Her insan müzikal bir yapıya sahiptir. Farklı nedenlerden dolayı insanlar kendilerini müzikal olarak ifade etmekten çekinirler. Bunun sebebi ise yaşamları boyunca herhangi bir müzik aleti ile bir deneyim yaşamamış olmaları ya da kendilerine yaşamları içinde müzikal olduklarının söylenmemesidir. Sonuç olarak müzikal olmak insan olmanın ayrılmaz bir parçasıdır (Glover & Vard, 2004:2). Bu nedenle Müzik eğitimi, eğitim sisteminin önemli bir parçasını oluşturmaktadır. Müzik eğitimi, bireyin toplumsal, kültürel sosyal ve psikolojik yönden sağlıklı bir gelişim göstermesi için gereklidir.

Müzik eğitimi kendi içinde birbirinden farklı boyutlara ayrılmaktadır. Bu boyutlardan biri de çalgı eğitimidir. On yıldan daha fazla bir zaman önce (Tait, 1992) etkili çalgı eğitimi ile ilgili pek çok konunun daha net olarak anlaşılması gerektiğini savunmuştur. Daha sonra (Persson, 1996) çalgı öğretimi ile ilgili araştırmaların müzik araştırmaları içinde az bir yere sahip olduğunu belirtmiştir.

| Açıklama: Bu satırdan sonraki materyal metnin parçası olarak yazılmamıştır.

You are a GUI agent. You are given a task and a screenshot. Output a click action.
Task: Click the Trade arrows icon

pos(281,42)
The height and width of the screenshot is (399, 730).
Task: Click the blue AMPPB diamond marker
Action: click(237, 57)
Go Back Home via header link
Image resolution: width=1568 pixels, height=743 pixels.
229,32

Daha yakın zamanlarda ise (Rostwall & West, 2003) çalgı eğitim sürecini hakkında çok az bilgiye sahip olunan bir “kara kutu” ya benzetmişlerdir (Triantafyllaki, 2005:383)

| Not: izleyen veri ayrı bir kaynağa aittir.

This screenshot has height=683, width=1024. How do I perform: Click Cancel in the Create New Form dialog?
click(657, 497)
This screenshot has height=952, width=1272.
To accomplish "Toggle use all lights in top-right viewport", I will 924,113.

Çalgı eğitiminin önemli bir alt boyutunu da keman eğitimi oluşturmaktadır. Keman, insanın yarattığı en gelişkin ve müziksel anlatım gücü en yüksek çalgıların başında gelir. Kemanın; tek sesli/çok sesli, geleneksel/klasik/modern, ulusal/evrensel, solo / eşlik / orkestral vb. boyutlarda kullanım amaçlarına ve bütün kültürlerde, zengin bir literatüre sahip olması, müzik eğitimi kurumlarında etkili bir eğitim aracı, önemli bir eğitim alanı haline gelmiş olmasının başlıca nedenleri arasında sayılabilir (Yağışan, 2008: 6; Yıldırım, 2009:8’den alıntı).

Keman eğitimi öğrenci ile öğretmenin bire bir olarak ders işlediği, usta çırak ilişkisi olarak da tanımlanabilen sistem içerisinde yapılmaktadır. Geleneksel keman eğitimi olarak ta tanımlanabilen bu sistemde öğretmen, öğrencinin taklit ettiği bir model görevi görmektedir. Geleneksel keman eğitiminde ders içerisinde öğretmen deneyimlerini sözel yolla öğrenciye aktararak konu ile ilgili örneklemelerde bulunur ve öğrenciye ödev verir, öğrenci ise verilen ödevi bir sonraki derse kadar çalışarak öğretmenine sergiler.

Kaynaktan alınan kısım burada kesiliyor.